Pricing comparison for Indian users
Google One — best price per GB in India
Google One pricing in India: ₹130/month for 100 GB, ₹210/month for 200 GB, ₹650/month for 2 TB. Annual billing gives a slight discount. The 2 TB Google One family plan lets you share the storage with up to 5 family members while each member keeps their own Google account and private data. Google One storage covers Gmail, Google Drive, and Google Photos combined — no separate buckets. Important for Indian users: Google Photos no longer offers free unlimited storage (the policy changed in 2021); all photos now count towards your Google One quota. For photo-heavy users, 100 GB fills up in 2–3 years at typical smartphone camera resolutions (12–50 MP). Cloud storage also serves as a practical complement to our guide on recovering deleted files in India — cloud versioning means deleted files can often be restored from the cloud even when the local copy is gone.

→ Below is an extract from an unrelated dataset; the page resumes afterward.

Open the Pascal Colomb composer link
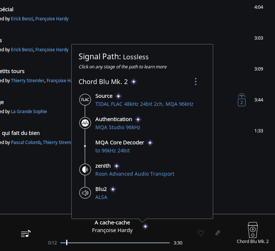 (x=26, y=142)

iCloud+ — best for Apple device users
iCloud+ pricing in India: ₹75/month for 50 GB, ₹219/month for 200 GB, ₹2,499/month for 2 TB. The 200 GB and 2 TB plans can be shared with up to 5 family members via Family Sharing. iCloud+ includes Hide My Email (masked email addresses for signups), HomeKit Secure Video support (for home cameras), and Private Relay (a privacy proxy for Safari). For Indian Mac users, iCloud is particularly valuable because it powers the iCloud-based FileVault recovery key storage — as covered in our FileVault recovery guide. The downside for non-Apple users: iCloud on Windows requires a dedicated app and is less seamless than native Apple integration. iCloud on Android is limited to accessing files via browser only.

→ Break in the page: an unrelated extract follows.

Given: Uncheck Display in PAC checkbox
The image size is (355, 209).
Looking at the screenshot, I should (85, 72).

Microsoft OneDrive with Microsoft 365 — best value for Windows + Office users
Microsoft 365 Personal (₹6,900/year) includes 1 TB OneDrive + Word, Excel, PowerPoint, OneNote, Teams, and Publisher on up to 5 devices. Microsoft 365 Family (₹8,400/year) extends this to 6 users, each with 1 TB OneDrive and full Office apps. Per person: ₹1,400/year for 1 TB storage + full Office suite — significantly better value than standalone Office purchases (which cost ₹5,000–₹8,000 one-time but include no storage). OneDrive’s Personal Vault feature (a PIN/biometric-protected folder within OneDrive) is useful for storing sensitive documents and is available to all Microsoft 365 subscribers. For Indian SMEs already paying for Microsoft 365 Business, OneDrive is included and the storage allocation is managed by the IT admin.

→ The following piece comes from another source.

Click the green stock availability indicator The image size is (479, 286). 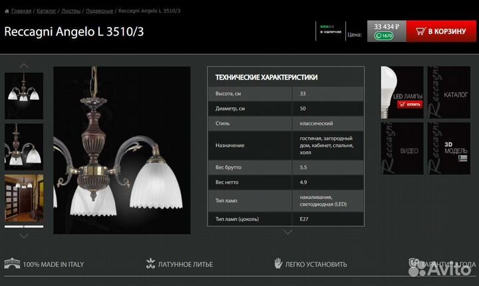point(326,26)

The India angle — pricing, payment, and the ecosystem lock-in question
All three services have localised Indian pricing that is significantly lower than their USD equivalents — a deliberate strategy to compete in one of the world’s largest mobile markets. Google One specifically offers UPI payment and integrates with Google Pay, making subscription management seamless for Indian users. iCloud+ supports UPI via Apple’s App Store billing. Microsoft 365 can be purchased via Indian resellers including Flipkart and Amazon.in, often with GST invoices. The ecosystem lock-in risk is real: switching from iCloud to Google One means moving thousands of photos and contacts, which takes time and carries some data loss risk. Choose based on your primary device and stick with it. Mixed families (some iPhone, some Android) are best served by Google One, which works adequately on both platforms, or by each person using their native service. Our comparison of cloud backup vs external drives adds context for choosing how much storage to buy.